暴走老人・二階幹事長に自民党内部から不満爆発! 足元揺らぐ安倍政権

掲載日時 2016年10月25日 10時00分 [政治] / 掲載号 2016年11月3日号

 石原慎太郎元都知事が、かつて自らを“暴走老人”と称したが、自民党内に“第二の暴走老人”が出現し、軋轢を呼んでいる。その人物とは、ほかでもない二階俊博幹事長だ。
 「二階氏が暴走する狙いは、自分の院政を敷くこと。そのためにまずは、“安倍首相を殺さない”策を取ったわけです」
 とは、自民党中堅議員。
 '18年9月までの安倍総裁任期の延長論を真っ先にぶち上げた二階氏。これには次期総裁選出馬を狙う石破茂元幹事長、岸田文雄外相らは猛反発したが、党内の大きな流れは延長論に傾きつつある。

 さらに第二の暴走は、無所属衆院議員の復党画策だ。
 「神奈川4区の旧みんなの党で代表を務めた浅尾慶一郎氏を、自民会派入りさせる動きがある。
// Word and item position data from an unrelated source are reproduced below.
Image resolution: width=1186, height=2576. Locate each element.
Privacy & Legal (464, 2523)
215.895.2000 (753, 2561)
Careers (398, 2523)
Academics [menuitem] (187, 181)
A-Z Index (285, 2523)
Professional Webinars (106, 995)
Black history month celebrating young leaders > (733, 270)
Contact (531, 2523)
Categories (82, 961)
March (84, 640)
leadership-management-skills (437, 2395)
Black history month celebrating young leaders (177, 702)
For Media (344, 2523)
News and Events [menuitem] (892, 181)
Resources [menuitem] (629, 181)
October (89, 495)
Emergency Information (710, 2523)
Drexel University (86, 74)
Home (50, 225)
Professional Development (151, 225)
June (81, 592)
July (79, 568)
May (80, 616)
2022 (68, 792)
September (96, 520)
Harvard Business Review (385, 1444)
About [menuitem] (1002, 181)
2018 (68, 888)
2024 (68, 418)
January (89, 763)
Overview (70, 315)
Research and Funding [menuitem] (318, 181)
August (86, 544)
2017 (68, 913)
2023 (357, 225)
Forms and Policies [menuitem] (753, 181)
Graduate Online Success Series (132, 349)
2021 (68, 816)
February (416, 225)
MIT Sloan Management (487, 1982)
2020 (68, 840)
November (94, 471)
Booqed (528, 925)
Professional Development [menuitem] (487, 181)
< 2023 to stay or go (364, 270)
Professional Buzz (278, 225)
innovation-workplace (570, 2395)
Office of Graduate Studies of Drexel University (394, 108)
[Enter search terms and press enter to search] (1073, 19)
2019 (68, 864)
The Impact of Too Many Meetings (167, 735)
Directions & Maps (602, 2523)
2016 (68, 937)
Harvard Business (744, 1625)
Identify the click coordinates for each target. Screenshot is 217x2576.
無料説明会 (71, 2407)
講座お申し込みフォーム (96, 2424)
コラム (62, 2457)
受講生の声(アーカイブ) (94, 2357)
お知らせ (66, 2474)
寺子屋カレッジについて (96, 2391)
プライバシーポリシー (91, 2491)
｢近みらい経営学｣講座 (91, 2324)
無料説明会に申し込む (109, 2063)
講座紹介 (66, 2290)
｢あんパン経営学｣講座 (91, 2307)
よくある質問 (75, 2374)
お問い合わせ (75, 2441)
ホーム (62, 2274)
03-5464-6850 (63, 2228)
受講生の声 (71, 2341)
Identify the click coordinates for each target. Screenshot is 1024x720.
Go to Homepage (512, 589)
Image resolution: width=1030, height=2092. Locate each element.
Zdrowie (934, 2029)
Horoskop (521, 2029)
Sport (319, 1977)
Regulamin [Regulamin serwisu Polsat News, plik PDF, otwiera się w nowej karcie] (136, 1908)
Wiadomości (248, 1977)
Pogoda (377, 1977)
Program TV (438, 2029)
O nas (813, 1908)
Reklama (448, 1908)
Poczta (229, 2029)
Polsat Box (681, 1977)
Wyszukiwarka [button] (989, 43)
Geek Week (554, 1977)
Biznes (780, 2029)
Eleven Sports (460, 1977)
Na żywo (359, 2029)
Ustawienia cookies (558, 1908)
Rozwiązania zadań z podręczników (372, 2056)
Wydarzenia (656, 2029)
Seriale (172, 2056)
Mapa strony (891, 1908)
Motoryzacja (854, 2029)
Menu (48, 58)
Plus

これには、自民神奈川県連会長の小此木八郎国対委員長代理が反対。浅尾氏は、過去2回の衆院選で自民党候補を破っていますからね」(同)
 浅尾氏だけではない。二階氏は、山梨県2区で岸田派の堀内詔子議員と激しい選挙戦を展開する、無所属の長崎幸太郎衆院議員、埼玉11区で無所属当選の小泉龍司衆院議員の入党も進めている。

 二階氏の狙いを自民党関係者は喝破する。
 「復党者すべてを二階派に入れるつもり。今、二階派は第五派閥で、岸田派41人、麻生派39人に肉薄する37人。ここに3人加え、近い総選挙でさらに増やし第三派閥を狙う。ゆくゆくは第二派閥にし、党内のイニシアチブを完全掌握したいのはミエミエです」

 第三の“暴走”は、究極の“解散権”を振りかざしている点だ。
 「首相の専権事項である解散権を先取りして解散を口走り、党内ばかりか衆院全体が浮足立っている」
 と自民党ベテラン議員。強引なやり口に、不満爆発なのは自民だけではない。
 「かつて西松建設からの違法献金授受疑惑で二階氏を追っていた東京地検特捜部は、結局、挫折した。しかし、今や国土強靭化対策本部長となった二階氏を横目で睨みながら、特捜が今、ある疑惑を持って捜査中との情報まで浮上している。二階氏を幹事長に担ぎ上げ、東京五輪まで首相を続投したい安倍氏ですが、党内の反発に加えスキャンダルが発覚すれば、“二階天下”はあっという間に崩壊する」(同)

 その返り血を浴びるのは安倍内閣だ。